IBM’s overall event-based outreach strategy was to ensure seamless coordination between the internal and external media relations team in delivering key messages at each conference.  This fortified IBM’s year-long efforts in reaching out to its business partners and solution developers.  After analyzing 2000 coverage, results showed previous plans to be flawed due to news cannibalization and dilution (IBM typically made 15 - 25 announcements in a single day).  As such, the announcement strategy for 2001 was to pre-announce less-visible news.   Running along side the pre-announce strategy, Brodeur prepared a comprehensive pre-brief interview strategy to help support the pre-announce strategy and ensure news was appearing on the conference’s opening day.

EXECUTION

Media/Analyst Relations - Attendance: Brodeur developed and distributed 500 interactive email invitations to media and analysts.  The interactive content used cutting-edge Flash graphics to display conference images and direct users to an online registration site.  The Flash email also invited users to visit the main PartnerWorld page for more information on IBM’s business partner program and upcoming event.  Pre-announcement and Pre-brief Outreach: Aligned and disseminated news prior to conference openings.  Brodeur and IBM conducted more than 25 pre-brief interviews across six IBM divisions and five publications, including major media, to support the pre-announcement strategy and drive enthusiasm for the event.  Brodeur confirmed more than 25 story placements prior to the opening of PartnerWorld 2001.  The goal of delivering significant content prior to the official conference opening was to enable less-visible divisional news to stand alone and increase the amount of total impressions made at each event.
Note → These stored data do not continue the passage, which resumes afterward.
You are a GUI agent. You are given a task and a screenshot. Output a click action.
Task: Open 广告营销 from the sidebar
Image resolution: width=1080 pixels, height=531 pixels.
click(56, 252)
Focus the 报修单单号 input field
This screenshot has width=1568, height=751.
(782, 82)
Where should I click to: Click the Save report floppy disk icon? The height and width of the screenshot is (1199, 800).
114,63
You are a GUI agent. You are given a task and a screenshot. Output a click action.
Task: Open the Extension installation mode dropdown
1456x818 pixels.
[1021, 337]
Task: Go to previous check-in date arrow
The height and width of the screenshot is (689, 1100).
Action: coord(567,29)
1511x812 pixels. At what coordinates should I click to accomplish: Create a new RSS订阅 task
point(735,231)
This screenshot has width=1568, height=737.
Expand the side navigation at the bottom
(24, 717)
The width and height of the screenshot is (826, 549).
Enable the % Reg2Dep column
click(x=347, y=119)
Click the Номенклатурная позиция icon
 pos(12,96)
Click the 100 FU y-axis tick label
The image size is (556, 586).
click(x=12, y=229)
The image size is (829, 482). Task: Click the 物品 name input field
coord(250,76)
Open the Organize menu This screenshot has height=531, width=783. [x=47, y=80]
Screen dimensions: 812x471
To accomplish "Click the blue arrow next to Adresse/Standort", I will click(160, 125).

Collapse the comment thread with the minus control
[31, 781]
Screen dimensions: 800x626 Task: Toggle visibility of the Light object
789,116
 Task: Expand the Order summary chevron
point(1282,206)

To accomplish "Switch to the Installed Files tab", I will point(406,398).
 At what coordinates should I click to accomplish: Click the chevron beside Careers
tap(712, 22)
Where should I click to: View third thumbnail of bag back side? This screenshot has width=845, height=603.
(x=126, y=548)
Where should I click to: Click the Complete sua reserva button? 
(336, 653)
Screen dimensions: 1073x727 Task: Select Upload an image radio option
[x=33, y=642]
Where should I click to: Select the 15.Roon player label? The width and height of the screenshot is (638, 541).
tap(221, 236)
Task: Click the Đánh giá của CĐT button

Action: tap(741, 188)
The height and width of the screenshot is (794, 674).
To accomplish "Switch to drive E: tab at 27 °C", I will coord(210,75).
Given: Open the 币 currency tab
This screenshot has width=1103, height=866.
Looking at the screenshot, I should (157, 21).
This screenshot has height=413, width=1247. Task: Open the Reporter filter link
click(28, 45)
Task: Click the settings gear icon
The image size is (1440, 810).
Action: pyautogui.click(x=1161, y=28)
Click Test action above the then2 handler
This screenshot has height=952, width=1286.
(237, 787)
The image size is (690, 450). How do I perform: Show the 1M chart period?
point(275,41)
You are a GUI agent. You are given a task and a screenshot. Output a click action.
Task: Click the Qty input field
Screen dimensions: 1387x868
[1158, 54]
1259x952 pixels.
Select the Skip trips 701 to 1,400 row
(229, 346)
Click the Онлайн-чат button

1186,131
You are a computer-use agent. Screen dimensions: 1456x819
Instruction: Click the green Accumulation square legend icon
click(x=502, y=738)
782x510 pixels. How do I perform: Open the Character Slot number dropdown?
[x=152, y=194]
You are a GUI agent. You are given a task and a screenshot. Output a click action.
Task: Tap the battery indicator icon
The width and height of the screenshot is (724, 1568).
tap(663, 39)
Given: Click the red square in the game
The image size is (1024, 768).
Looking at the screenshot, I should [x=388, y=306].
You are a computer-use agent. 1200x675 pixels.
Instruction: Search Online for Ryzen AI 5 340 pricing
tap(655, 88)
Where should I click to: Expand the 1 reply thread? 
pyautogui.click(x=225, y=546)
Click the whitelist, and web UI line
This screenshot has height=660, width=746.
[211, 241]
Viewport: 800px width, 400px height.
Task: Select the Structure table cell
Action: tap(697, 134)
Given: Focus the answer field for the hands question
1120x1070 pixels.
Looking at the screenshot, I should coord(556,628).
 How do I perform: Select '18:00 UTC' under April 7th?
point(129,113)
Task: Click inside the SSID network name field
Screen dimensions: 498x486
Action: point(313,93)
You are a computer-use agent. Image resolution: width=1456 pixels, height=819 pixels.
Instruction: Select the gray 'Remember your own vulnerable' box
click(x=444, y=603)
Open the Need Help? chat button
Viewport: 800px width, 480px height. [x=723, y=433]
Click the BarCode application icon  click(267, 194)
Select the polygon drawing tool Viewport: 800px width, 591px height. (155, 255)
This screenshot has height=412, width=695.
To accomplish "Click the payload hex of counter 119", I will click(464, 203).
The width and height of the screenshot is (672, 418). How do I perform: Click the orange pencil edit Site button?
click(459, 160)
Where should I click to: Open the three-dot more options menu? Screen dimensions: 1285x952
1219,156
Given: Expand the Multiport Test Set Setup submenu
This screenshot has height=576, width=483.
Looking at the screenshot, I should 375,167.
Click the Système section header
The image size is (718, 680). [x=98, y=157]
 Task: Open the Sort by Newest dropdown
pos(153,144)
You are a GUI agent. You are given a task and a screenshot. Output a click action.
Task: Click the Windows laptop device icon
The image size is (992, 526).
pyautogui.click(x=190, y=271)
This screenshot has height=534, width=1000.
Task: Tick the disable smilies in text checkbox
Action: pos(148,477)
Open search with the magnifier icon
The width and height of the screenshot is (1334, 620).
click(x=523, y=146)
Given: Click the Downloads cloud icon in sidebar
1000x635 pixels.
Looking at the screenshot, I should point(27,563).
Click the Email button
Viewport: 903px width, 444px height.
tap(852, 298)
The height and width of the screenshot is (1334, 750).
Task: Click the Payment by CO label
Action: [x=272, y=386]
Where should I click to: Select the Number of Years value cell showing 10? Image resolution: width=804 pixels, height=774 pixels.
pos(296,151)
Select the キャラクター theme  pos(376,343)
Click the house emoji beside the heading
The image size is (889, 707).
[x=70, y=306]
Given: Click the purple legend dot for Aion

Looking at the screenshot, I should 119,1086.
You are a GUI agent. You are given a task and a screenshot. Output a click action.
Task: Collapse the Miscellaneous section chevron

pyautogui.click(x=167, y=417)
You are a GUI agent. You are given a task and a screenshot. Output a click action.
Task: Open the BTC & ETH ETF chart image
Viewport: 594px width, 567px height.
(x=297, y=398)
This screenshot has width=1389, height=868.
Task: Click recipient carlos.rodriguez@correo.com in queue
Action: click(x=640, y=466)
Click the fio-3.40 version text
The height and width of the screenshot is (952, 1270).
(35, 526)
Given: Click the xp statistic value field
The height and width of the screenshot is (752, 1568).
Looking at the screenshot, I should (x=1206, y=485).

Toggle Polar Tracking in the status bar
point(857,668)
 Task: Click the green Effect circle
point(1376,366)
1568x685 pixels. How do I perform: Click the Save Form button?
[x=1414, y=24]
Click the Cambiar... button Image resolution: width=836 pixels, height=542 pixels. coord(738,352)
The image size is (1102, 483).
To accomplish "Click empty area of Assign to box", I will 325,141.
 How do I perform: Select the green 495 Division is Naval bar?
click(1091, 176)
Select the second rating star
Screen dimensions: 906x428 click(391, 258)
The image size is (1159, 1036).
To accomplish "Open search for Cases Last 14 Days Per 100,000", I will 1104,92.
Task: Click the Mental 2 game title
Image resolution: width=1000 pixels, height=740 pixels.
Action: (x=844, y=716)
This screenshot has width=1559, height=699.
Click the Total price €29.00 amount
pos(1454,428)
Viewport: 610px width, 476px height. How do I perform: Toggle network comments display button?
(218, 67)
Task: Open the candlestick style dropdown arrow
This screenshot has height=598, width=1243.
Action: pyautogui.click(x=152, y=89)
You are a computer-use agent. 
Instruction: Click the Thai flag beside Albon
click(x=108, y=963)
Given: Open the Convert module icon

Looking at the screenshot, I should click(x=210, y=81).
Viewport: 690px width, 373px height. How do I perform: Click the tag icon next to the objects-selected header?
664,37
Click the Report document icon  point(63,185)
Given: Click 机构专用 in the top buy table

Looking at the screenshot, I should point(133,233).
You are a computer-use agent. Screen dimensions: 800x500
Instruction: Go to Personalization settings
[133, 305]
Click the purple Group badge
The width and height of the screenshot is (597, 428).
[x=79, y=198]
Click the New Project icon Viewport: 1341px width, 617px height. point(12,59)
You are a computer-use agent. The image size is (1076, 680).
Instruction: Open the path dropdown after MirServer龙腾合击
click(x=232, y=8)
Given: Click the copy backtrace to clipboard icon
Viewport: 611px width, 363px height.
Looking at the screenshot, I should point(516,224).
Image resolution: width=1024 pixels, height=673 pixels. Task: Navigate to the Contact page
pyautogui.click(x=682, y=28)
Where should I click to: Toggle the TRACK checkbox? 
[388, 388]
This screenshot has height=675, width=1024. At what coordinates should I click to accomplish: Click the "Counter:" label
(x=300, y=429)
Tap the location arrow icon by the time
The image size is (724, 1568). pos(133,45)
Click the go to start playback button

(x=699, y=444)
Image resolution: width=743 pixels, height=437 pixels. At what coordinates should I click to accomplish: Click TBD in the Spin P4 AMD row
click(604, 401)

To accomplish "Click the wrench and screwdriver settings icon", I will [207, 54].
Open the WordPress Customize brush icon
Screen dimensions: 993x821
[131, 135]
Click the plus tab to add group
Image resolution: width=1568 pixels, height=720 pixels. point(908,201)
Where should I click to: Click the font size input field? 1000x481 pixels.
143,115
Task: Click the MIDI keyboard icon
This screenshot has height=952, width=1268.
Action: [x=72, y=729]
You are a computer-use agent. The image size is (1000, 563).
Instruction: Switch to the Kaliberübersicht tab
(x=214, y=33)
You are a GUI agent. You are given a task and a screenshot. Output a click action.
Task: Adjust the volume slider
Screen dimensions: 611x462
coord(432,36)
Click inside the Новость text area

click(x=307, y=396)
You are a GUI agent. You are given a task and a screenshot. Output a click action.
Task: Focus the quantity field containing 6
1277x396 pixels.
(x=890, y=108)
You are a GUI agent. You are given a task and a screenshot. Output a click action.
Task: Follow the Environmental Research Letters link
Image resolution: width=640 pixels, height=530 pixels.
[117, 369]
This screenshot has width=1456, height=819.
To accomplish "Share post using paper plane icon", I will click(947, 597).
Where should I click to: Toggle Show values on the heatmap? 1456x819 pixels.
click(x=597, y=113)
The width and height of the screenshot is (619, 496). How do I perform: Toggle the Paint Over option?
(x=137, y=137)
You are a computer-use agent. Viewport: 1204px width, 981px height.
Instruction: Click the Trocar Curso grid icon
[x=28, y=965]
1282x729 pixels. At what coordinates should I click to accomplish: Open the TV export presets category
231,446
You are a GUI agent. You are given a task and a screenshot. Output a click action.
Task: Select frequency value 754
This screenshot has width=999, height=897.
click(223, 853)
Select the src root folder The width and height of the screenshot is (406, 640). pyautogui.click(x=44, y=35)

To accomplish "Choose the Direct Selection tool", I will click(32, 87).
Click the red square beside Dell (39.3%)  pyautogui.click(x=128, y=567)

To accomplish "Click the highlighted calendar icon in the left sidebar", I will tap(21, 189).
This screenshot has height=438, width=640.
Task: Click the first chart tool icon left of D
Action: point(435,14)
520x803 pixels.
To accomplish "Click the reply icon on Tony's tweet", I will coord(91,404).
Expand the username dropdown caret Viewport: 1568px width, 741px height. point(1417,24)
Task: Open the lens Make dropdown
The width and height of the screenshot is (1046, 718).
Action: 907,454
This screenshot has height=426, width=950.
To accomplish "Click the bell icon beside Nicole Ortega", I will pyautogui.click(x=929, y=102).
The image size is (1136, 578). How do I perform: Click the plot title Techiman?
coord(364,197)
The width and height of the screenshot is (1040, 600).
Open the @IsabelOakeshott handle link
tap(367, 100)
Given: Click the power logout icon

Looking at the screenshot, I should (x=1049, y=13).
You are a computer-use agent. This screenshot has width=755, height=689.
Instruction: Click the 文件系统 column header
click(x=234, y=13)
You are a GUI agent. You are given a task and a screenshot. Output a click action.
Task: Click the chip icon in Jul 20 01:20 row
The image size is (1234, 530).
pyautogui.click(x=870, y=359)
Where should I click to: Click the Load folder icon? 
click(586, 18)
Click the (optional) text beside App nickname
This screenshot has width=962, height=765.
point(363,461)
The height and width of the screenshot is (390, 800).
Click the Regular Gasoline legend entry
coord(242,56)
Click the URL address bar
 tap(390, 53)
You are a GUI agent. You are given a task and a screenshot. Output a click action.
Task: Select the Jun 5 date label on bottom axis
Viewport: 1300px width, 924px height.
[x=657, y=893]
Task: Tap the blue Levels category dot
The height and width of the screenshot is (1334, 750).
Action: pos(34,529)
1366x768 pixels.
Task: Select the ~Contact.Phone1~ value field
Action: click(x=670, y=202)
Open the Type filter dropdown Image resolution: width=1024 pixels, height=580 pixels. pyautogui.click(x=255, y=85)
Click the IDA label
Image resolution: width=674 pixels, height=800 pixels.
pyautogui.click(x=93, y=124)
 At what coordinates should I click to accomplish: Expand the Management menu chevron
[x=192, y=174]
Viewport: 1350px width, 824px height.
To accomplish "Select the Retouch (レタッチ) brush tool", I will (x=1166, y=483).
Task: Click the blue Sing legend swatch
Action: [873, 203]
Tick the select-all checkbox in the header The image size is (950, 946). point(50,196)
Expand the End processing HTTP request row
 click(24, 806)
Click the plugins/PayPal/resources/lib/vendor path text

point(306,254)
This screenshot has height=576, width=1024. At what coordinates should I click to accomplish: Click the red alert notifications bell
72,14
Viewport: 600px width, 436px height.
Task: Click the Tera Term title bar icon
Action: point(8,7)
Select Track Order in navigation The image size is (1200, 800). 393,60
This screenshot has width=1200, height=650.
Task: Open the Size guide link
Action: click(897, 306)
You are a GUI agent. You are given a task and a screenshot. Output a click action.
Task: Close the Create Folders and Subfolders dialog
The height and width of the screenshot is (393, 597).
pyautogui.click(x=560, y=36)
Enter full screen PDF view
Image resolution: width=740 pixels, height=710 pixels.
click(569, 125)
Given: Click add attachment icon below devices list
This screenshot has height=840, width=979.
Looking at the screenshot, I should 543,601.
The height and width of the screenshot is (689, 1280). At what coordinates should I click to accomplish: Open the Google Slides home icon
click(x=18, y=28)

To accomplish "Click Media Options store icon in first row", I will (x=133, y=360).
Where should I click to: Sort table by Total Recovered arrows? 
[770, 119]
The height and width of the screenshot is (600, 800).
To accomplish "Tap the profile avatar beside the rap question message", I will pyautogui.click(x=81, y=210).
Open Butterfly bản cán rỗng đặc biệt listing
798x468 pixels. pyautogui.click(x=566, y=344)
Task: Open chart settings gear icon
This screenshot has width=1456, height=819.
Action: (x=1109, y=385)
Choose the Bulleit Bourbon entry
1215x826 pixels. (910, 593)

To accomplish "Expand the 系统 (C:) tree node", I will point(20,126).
Business Partner Relations: Business partners and developers were given top priority for each media and analyst opportunity.  Unless logistically impossible, a business partner or developer executive was to be present in each and every interview conducted.  In addition, a business partner panel, including the CEOs of Razorfish, MarchFIRST, iXL and Organic, was coordinated and managed by Brodeur at CNN’s “TalkBack Live” stage as the initial launch of IBM’s hosted “Survivor” series for Web integrators. More than 25 media, including local broadcast outlets, covered the event. 

Interview Scheduling and Internal Communications: A key tool in the execution of each conference was the Brodeur Worldwide InterView Database, a Web-enabled database developed to assist in the management of media and analyst activities at large industry/corporate events including industry trade shows, corporate conferences, teleconferences, seminars, internal events, etc.  The database aided in the alignment and coordination of interviews/meetings, typically between client executives and key media/analysts, and captured all related information including date, time, room assignment/location, executive attendance, media/analyst attendance, meeting topic and PR monitoring responsibilities.

EVALUATION OF SUCCESS

Analyst and Media Coverage: More than 280 international media and analysts attended PartnerWorld 2001 and Solutions 2001.  Across four conference days (two at each event), 715 interviews were conducted with 180 IBM and Business Partner executives being uniquely interviewed.  Brodeur and IBM PR generated 450 articles appearing in more than 100 different publications. Overall, media and analyst attendance increased 39 percent for PartnerWorld and 40 percent for Solutions.  Coverage for PartnerWorld doubled, while news stemming from Solutions tripled.  The final number of impressions made was between 150 and 200 million, using on a readership/circulation multiplier of 1.5 to 2.5.

More significantly, the value of messages delivered at each event was outstanding. Initial coverage analysis reflects a greater consistency in messaging across major media (Reuters, Bloomberg, IBD, the New York Times), channel media (CRN, VARBusiness, Smart Partner), IT media (CNET, eWeek, Information Week) and local broadcast outlets.  Business partners and developer firms secured significantly more coverage than years passed with IBM playing a supporting role.